LAN Routing

ip routing and acl default behavior

Occasional Advisor

ip routing and acl default behavior


I'm bit new to HP switching and because I have acute problem I have to ask quick and some what easy question:

I have two 5406 stacked together acting also dhcp-service, default gateways and IGMP Querier for 9 vlan's.

There is "ip routing" enabled in stack with "ip route" command wich seems to define gateway to wan...

Also there is extended acl's for every vlan (assigned in int vlan xx configuration with command "ip access-group ACLxx in") where I try to isolate couple vlan's totally from network that they cannot be seen outside their own vlan. Stack should only act as an igmp querier and dhcp-server for those "isolated vlans".
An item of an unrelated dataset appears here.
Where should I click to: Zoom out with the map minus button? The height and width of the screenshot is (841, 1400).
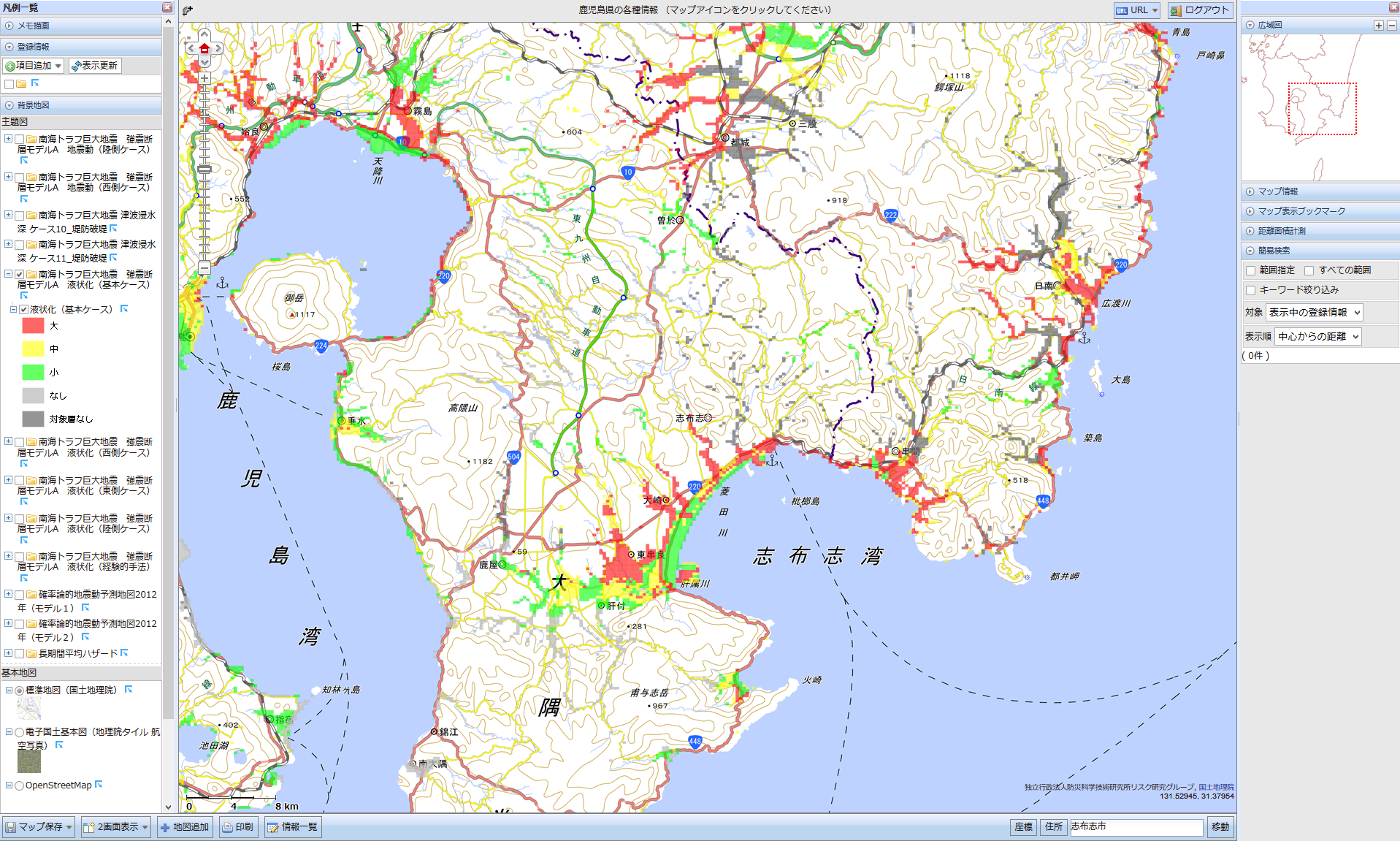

Thoug I have denied icmp (eg. ping) between network (wich lives in vlan 10 with stack configured ip and (wich lives vlan 20 with stack configured ip 

There is proper IGMP denial ACL rule is in both vlans (1 deny icmp 10.10.x.0 but still I can ping client from client!?!?!?)

Questions are:

By default, does "ip routing" feature create routers between all connected networks in stack or do I have some kind of misconfiguration? (where do i find documentation about this? Is there command reference for cli of this switching os?)

What is default behavior of extended ACL? If there is no matching configuration line in acl, does acl drop packet or pass it forward by default?

I will be really appreciated if somebody can answers these qustions!


Occasional Advisor

Re: ip routing and acl default behavior

Have to answer to myself...

Yes, by default ip routing feature creates routes between every connect ip networks and floods traffic between vlans

ACL, when applied to port/vlan/etc, will drop packet if no matching permit ace are found.